Task goal
Revise the text on Duncan Watmore: write it out from the words "Though the 26-year-old" through "form at school.", putting "seminar room" in place of "lecture hall".

Text shown
====
Though the 26-year-old winger entered the world of club football at an early age – joining Manchester United as young as six – Duncan Watmore’s career has never only been about achieving success on the pitch. While playing, he has continuously strived for an education and has completed both a Bachelor’s and a Masters’ degree.

Over the years, Watmore came to realise how mutually beneficial his pursuits on the football pitch and in the university lecture hall were. At first, however, education was more of a back-up plan. “Initially, it was probably because I didn’t necessarily think I was going to be a footballer,” Watmore remembers.

When deciding what to study, Watmore says that he was drawn to economics, a subject he had become fascinated by in sixth form at school.

“So much of the world revolves around the economy. I like how so much can be explained through economics. So many political decisions, so many world decisions are economic in some form and I just found that really interesting.”

Duncan Watmore at his undergraduate Graduation ceremony. Photo: Duncan Watmore.

When the young winger signed with Sunderland his undergraduate degree in Economics and Business Management was already well underway. “It would have been easy to stop,” Watmore admits. He weighed up his options and decided to continue along both paths. “Football is a very short-term career and I always have my eye on what I want to do next, and I thought having a university degree and studying could help.”

The budding economist found that he enjoyed learning and noticed that his studies were not detached from his sporting ambitions, but that they fuelled his performance on the pitch: “It [studying] also gave me a break. Football’s quite an intense environment and it was something that helped me to switch off when I came home from training. I think that by working hard mentally and physically, you then get the mental stimulus and I have more motivation when I get back to training the next day.”

Watmore also became more aware of the mentally challenging side of football. “I think there are different types of intelligence. Football intelligence is a very unique thing on the pitch. Whatever the situation, there’s a lot of reading the game, reading your opponent and reading the way it’s going and some players are very, very good at that. That’s something that I’ve had to work at, it’s something I want to get better at.”

Watmore playing against Arsenal. Photo: Images courtesy of Getty Images.

After completing his first degree, from which he graduated with First-Class Honours, Watmore focused again more on football before a succession of knee injuries meant an involuntary break from the game.

He decided to continue his education and enrolled in a two-year Master’s course in International Leadership, Business and Management. As his studies were part-time and classes took place online, Watmore had the flexibility he needed to follow his rehabilitation routine and later also keep up with training when he returned to the pitch.
====
Data section

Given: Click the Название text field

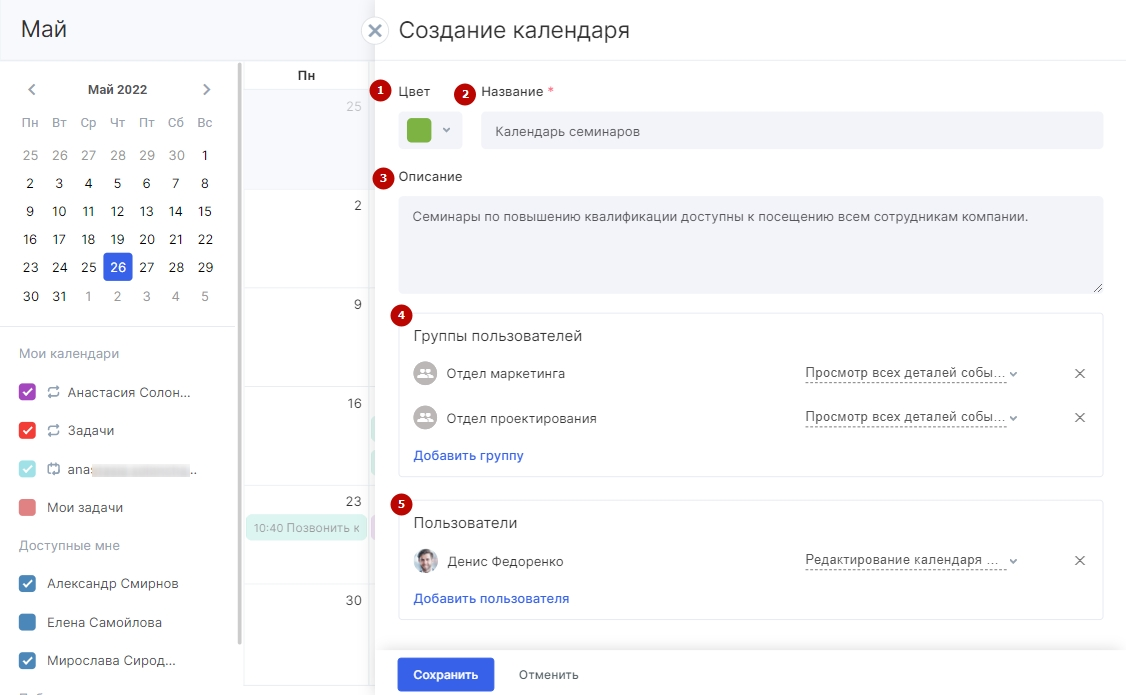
====
Completed exercise
Though the 26-year-old winger entered the world of club football at an early age – joining Manchester United as young as six – Duncan Watmore’s career has never only been about achieving success on the pitch. While playing, he has continuously strived for an education and has completed both a Bachelor’s and a Masters’ degree.

Over the years, Watmore came to realise how mutually beneficial his pursuits on the football pitch and in the university seminar room were. At first, however, education was more of a back-up plan. “Initially, it was probably because I didn’t necessarily think I was going to be a footballer,” Watmore remembers.

When deciding what to study, Watmore says that he was drawn to economics, a subject he had become fascinated by in sixth form at school.